Beginning in Dec 2004, as reported here and elsewhere, Alice was deeply involved in developing the PROMETHEUS Payment® bundled payment model and served as Chair of the Boards of the two organizations developing and implementing the program (PROMETHEUS Payment, Inc, and the Health Care Incentives Improvement Institute, Inc., (HCI3)) until she stepped down in 2013. Although it flies under the radar, the tools of the PROMETHEUS design are used by CIGNA and Anthem as part of their analytics and have been deployed statewide in Colorado, New York and Maryland to drive their price and quality transparency initiatives. The Altarum Institute, where the PROMETHEUS Payment® model now lives has now launched a comprehensive set of tools from its 80 Evidence-informed Case Rates® (ECRs), to tools to identify potentially avoidable complications, to include other analytical mechanisms comparing providers in a network, to finding low value services and more which are important to implement bundled payment in the real world.  There is now no reason why any group of collaborating providers with a willing payor cannot make bundled payment real. This program should spread far and wide and is much better than anything CMS had proposed.

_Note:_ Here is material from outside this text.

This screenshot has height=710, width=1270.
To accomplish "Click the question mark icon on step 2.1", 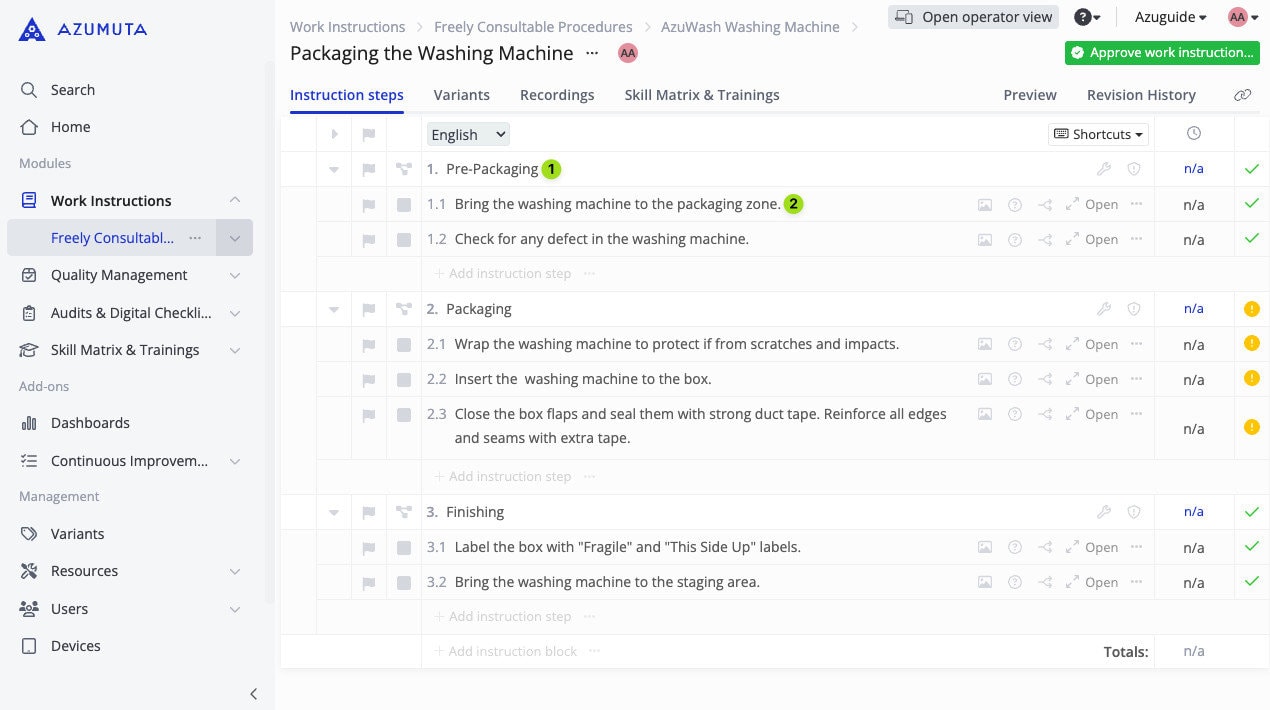I will tap(1015, 345).
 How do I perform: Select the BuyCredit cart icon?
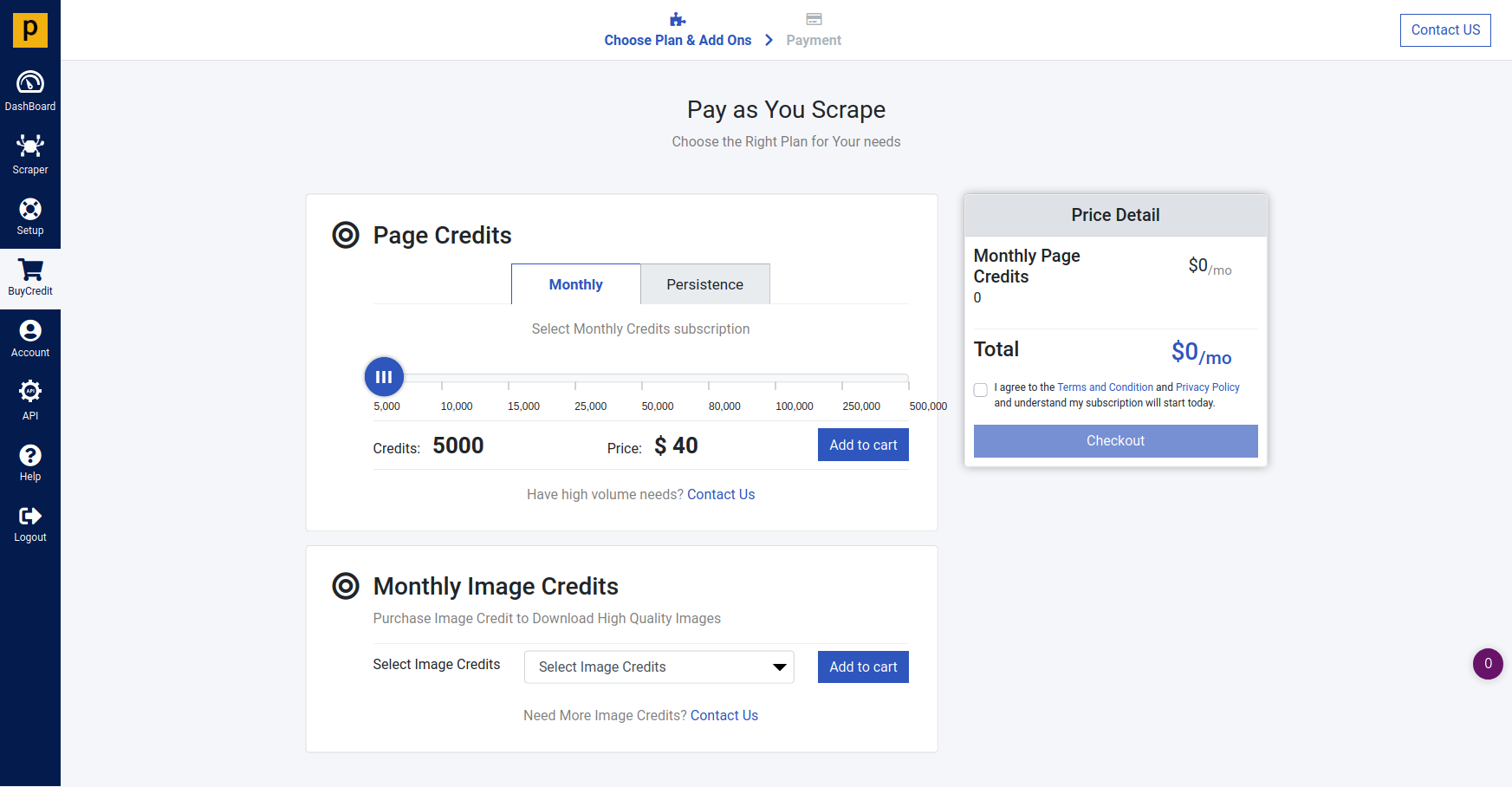click(30, 270)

Physician practices continue to struggle with legal and practical issues when they switch electronic health records (EHR) software systems.  These problems include the transfer of data between EHR systems (including what happens when such a transfer is not possible), the HIPAA implications of such switches, and concerns raised by physicians changing employers or practices merging.  Daniel has written in previous years about EHR license agreements, but now addresses these new concerns in his article “Physicians Switching EHRs”.  This article examines the spread of EHRs – including the history of the Federal government’s involvement in encouraging their adoption – and the impact that has had on physicians.  It also explores common reasons why physicians switch EHRs, including data from recent surveys of thousands of physicians on the subject.  From EHR vendors holding practice data “hostage,” to the HIPAA requirements to preserve access to records for patients, to former employers claiming ownership of patient records to which physicians need access, Dan addresses the legal and practical problems that arise, and offers practical guidance in navigating these issues.  As EHR software agesamid the continuing dynamism in health care generally, these problems are likely to persist. Physicians, be prepared!